In a nutshell, here’s what happens during a solar eclipse, according to NASA (the National Aeronautics and Space Administration). First, it’s common knowledge that the Moon orbits the Earth. Sometimes, the Moon’s orbit places it between the Sun and the Earth, preventing (at least some of) the Sun’s light from reaching the Earth. When this happens, a solar eclipse takes place. On August 21, Nasa has confirmed that most of North America will experience a 2-3 hour partial eclipse, in which the Moon partially blocks the Sun’s rays.
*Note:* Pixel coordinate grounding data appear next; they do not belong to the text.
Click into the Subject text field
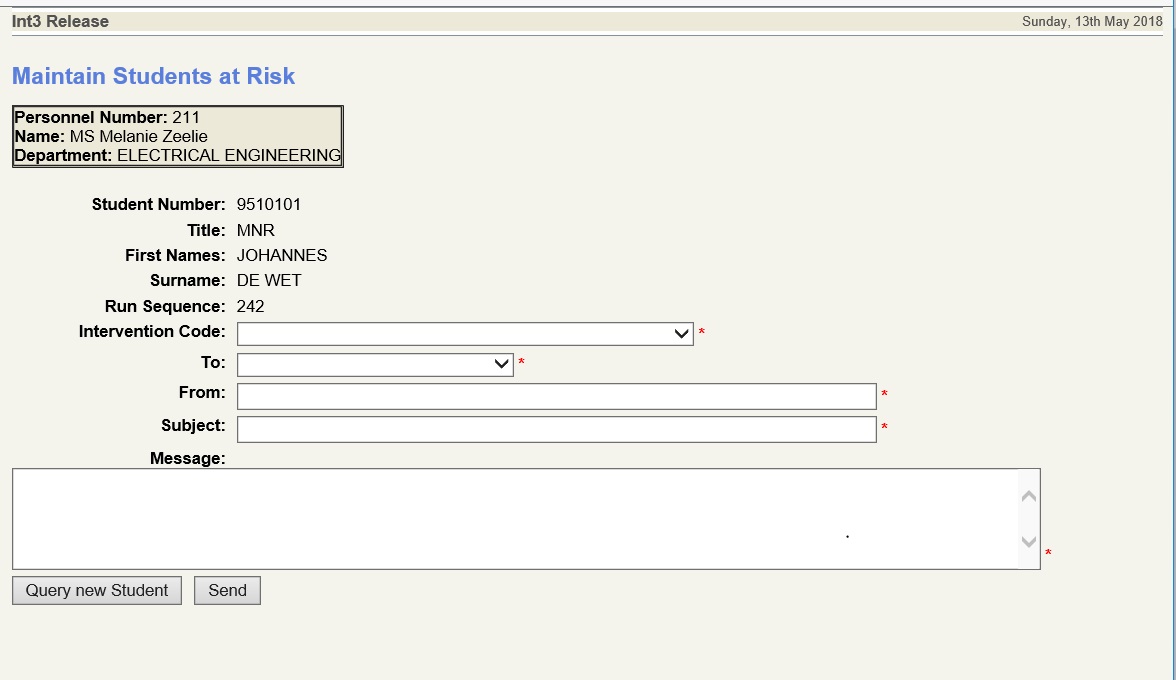The image size is (1176, 680). point(556,429)
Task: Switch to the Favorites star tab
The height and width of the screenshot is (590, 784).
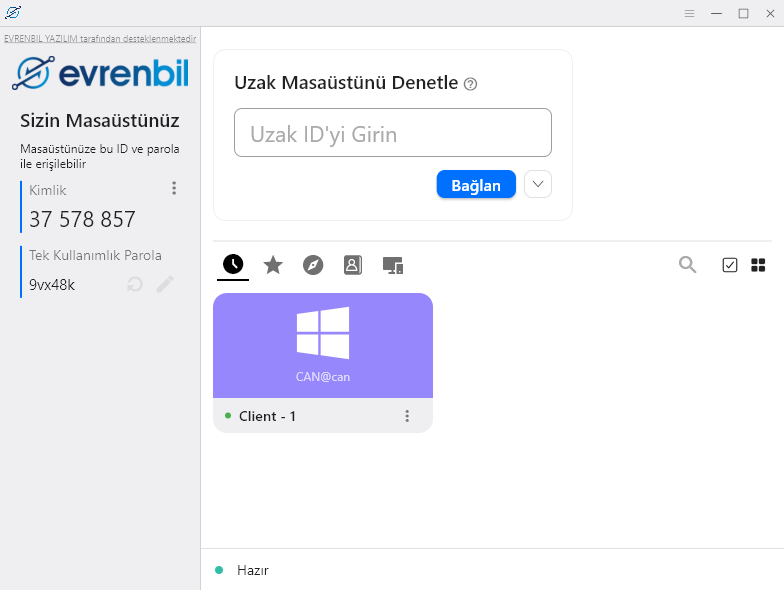Action: (273, 265)
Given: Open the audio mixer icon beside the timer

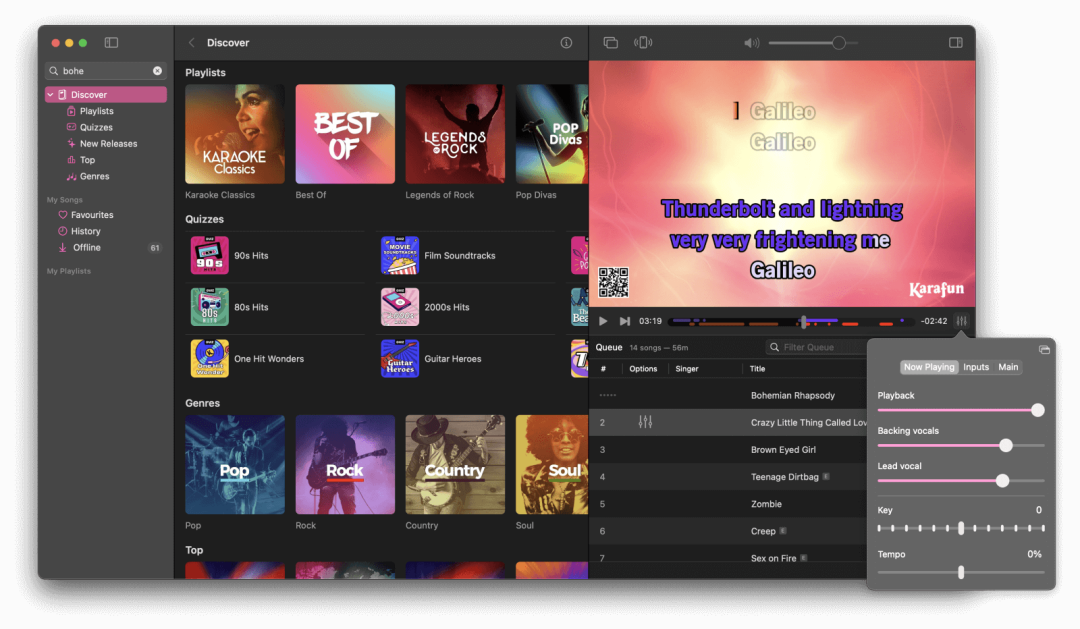Looking at the screenshot, I should coord(961,321).
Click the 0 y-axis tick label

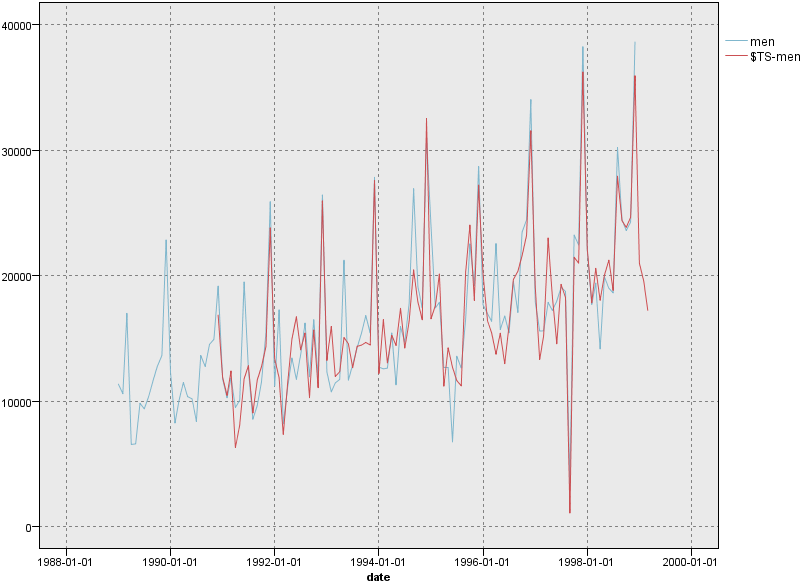click(29, 527)
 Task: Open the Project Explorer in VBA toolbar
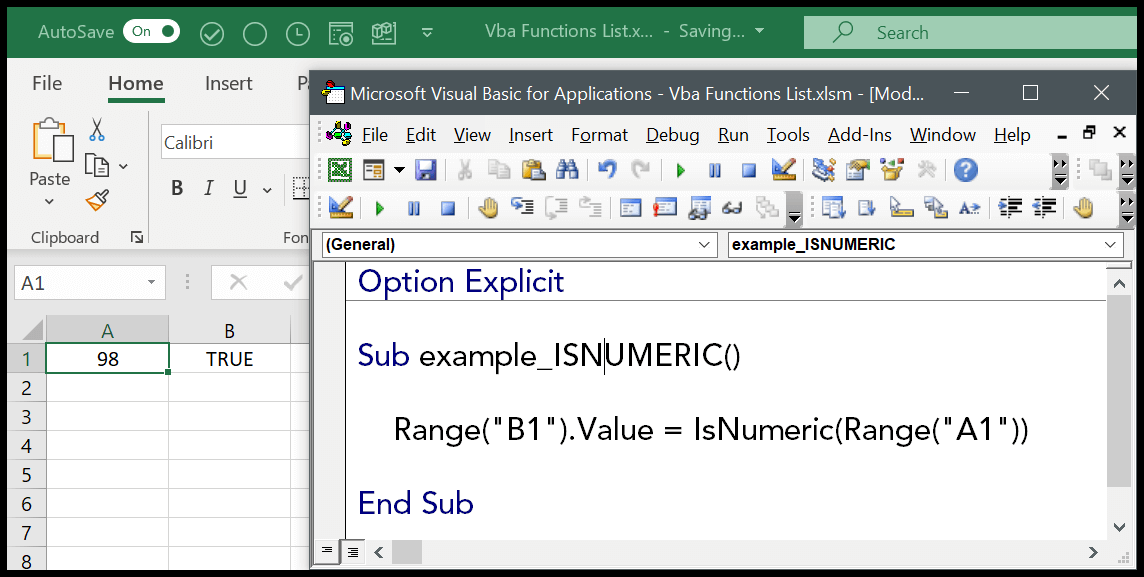coord(823,170)
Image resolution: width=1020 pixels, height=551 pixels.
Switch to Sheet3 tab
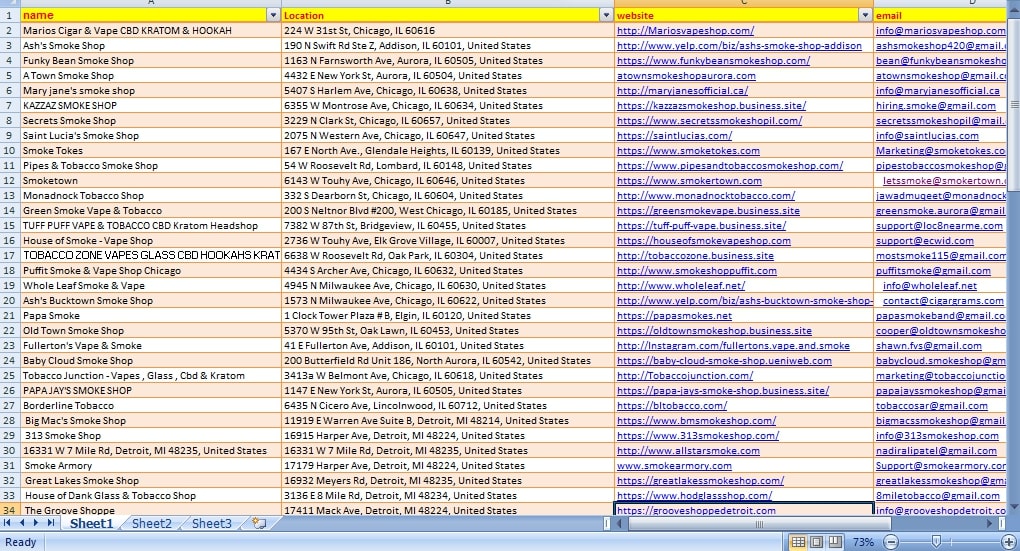coord(212,523)
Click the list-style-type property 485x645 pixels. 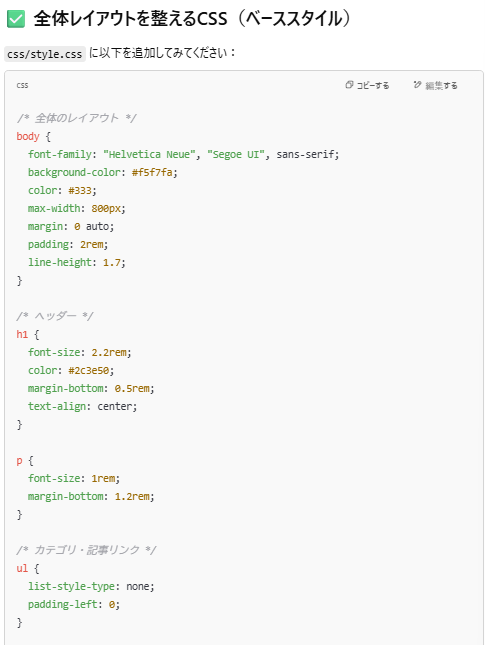point(71,586)
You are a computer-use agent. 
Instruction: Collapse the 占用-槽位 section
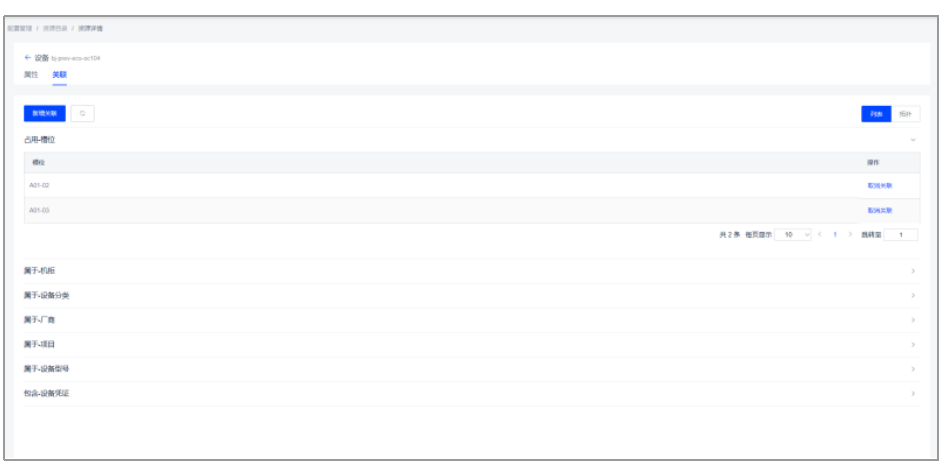point(913,139)
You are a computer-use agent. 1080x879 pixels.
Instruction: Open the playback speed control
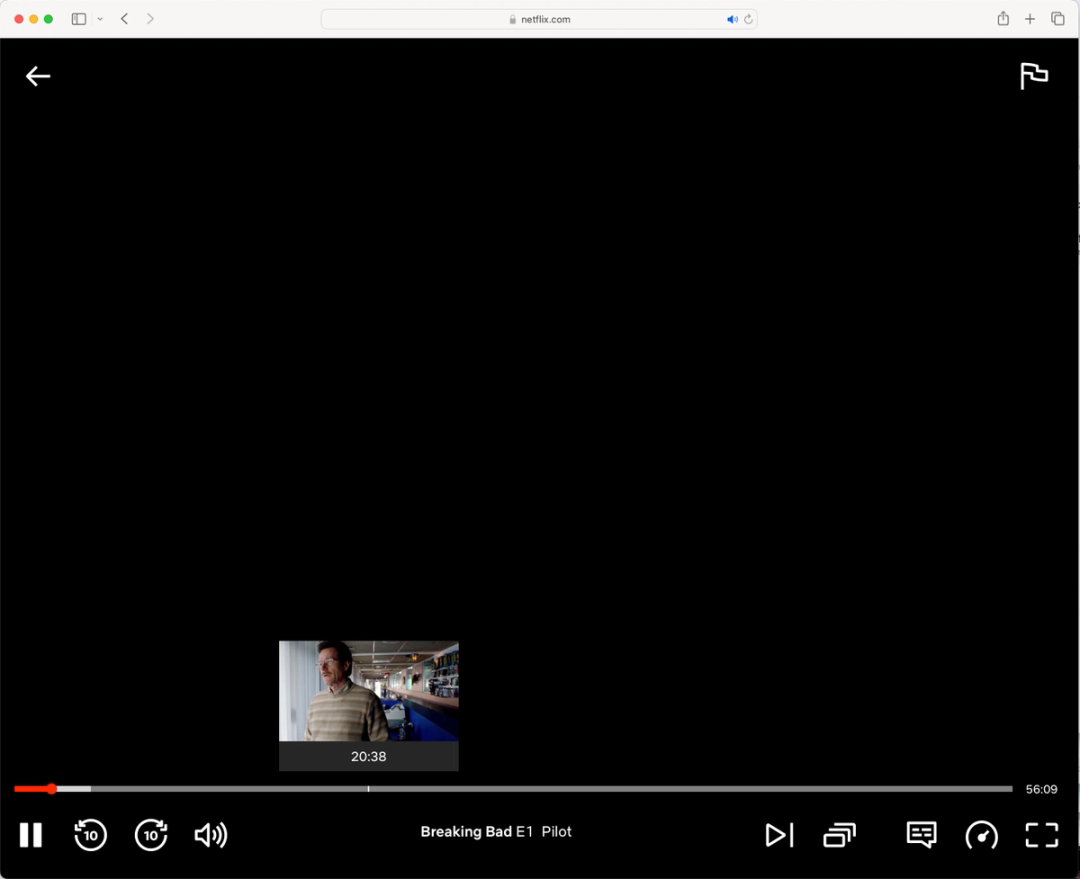tap(981, 835)
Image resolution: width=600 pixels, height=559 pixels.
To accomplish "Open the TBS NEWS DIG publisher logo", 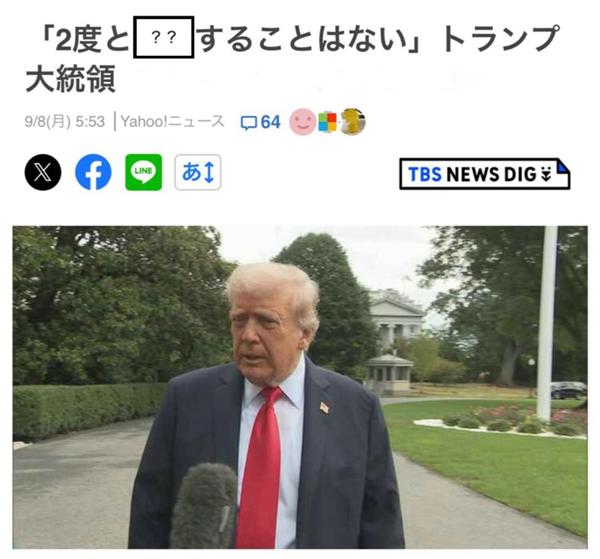I will (484, 174).
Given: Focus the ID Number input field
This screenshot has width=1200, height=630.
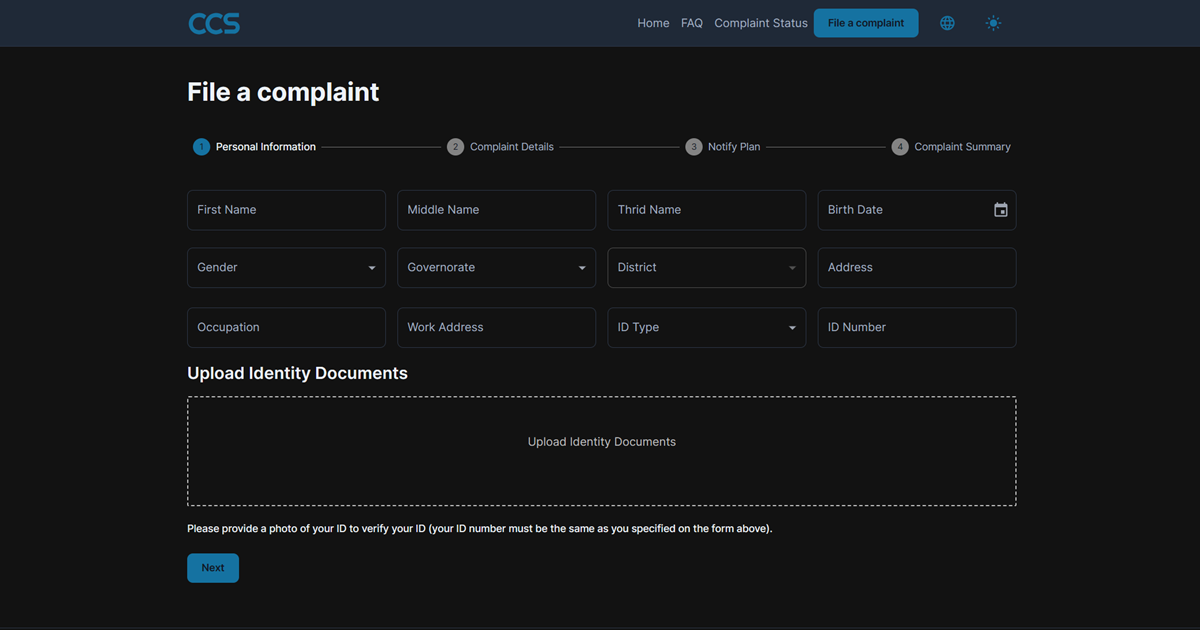Looking at the screenshot, I should click(916, 328).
Halfway through this total solar eclipse event, millions of people who live within a 70-mile-wide swath from Oregon to South Carolina and peeking into Georgia, will experience a very short visible total eclipse, in which the Moon, in it’s path, will completely blocks the Sun’s rays from view. Depending on your location, the total eclipse will only last a maximum of 2 minutes and 40 seconds. Continue reading “Guide to Viewing the Total Solar Eclipse in Murphy, NC”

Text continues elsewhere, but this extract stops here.